Por: Dir Calidad y Tecnoligía-MINAL
El consumo de pan integral, recomendado por la Organización Mundial de la Salud (OMS), es parte integrante de una dieta equilibrada. Su ingrediente principal es la harina de trigo no refinada.
Rico en fibra comestible, en cada 100 gramos de este alimento se encuentran aproximadamente 4 gramos de ella.
Es económico y relativamente fácil de encontrar en varios mercados cubanos donde se venden este tipo de producto.
ACCIONES ESPECÍFICAS
El pan integral obliga a una mejor masticación por su contenido en fibra, colaborando con una mejor digestión. Al consumir este pan se ingieren menos calorías por porción, elemento a tener en cuenta en planes de adelgazamiento.
Por otra parte, evita la elevación brusca de los niveles de glucosa en sangre, reduciendo la demanda de insulina, pues presenta un buen índice glicérico, muy inferior al de los panes refinados. Con este mecanismo, junto con el control del peso corporal, también se previene la aparición de la diabetes tipo 2.

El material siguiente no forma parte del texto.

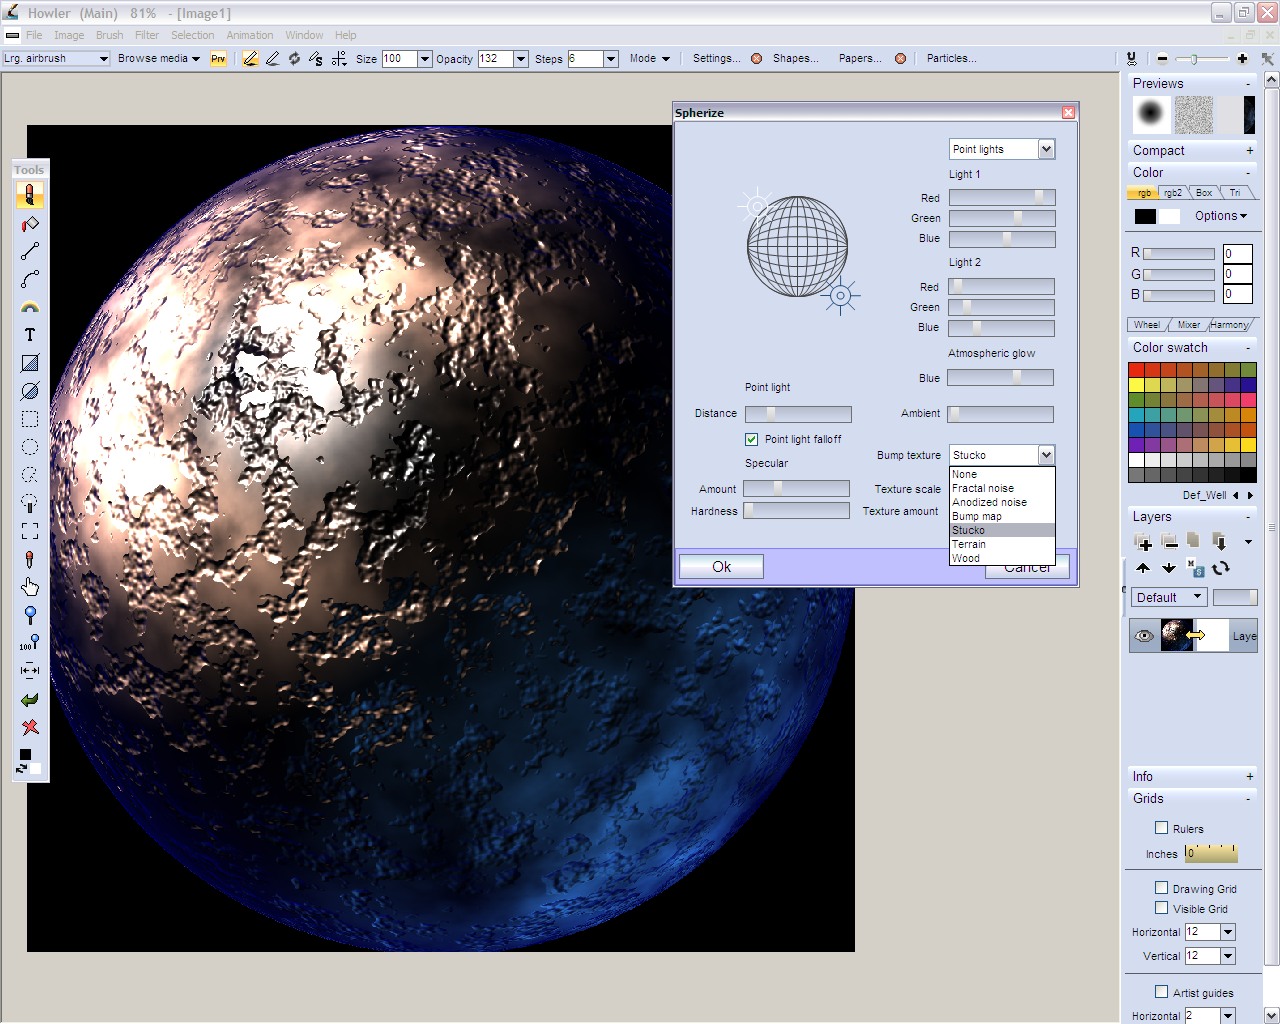Select the Text tool in Tools panel
The width and height of the screenshot is (1280, 1024).
(x=30, y=335)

El magnesio, mineral presente en cantidad importante en este alimento, tiene efectos beneficiosos en el metabolismo de los hidratos de carbono y mejora la sensibilidad a la insulina.

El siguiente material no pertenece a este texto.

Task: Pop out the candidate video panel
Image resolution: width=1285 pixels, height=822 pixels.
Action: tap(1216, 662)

La fibra vegetal, en general, disminuye el colesterol malo de la sangre jugando un importante papel en la prevención de las enfermedades coronarias.
Sustancias ingeridas con efectos cancerígenos se mezclan con la fibra y son expulsadas junto con las heces, evitando de paso la constipación. Al consumir este pan, su riqueza en fibra vegetal previene la aparición, entre otros, de cáncer de colon y de recto.
La fibra consigue incrementar el volumen fecal. De esta manera estimula el movimiento en los intestinos, facilitando a la misma vez la evacuación fecal.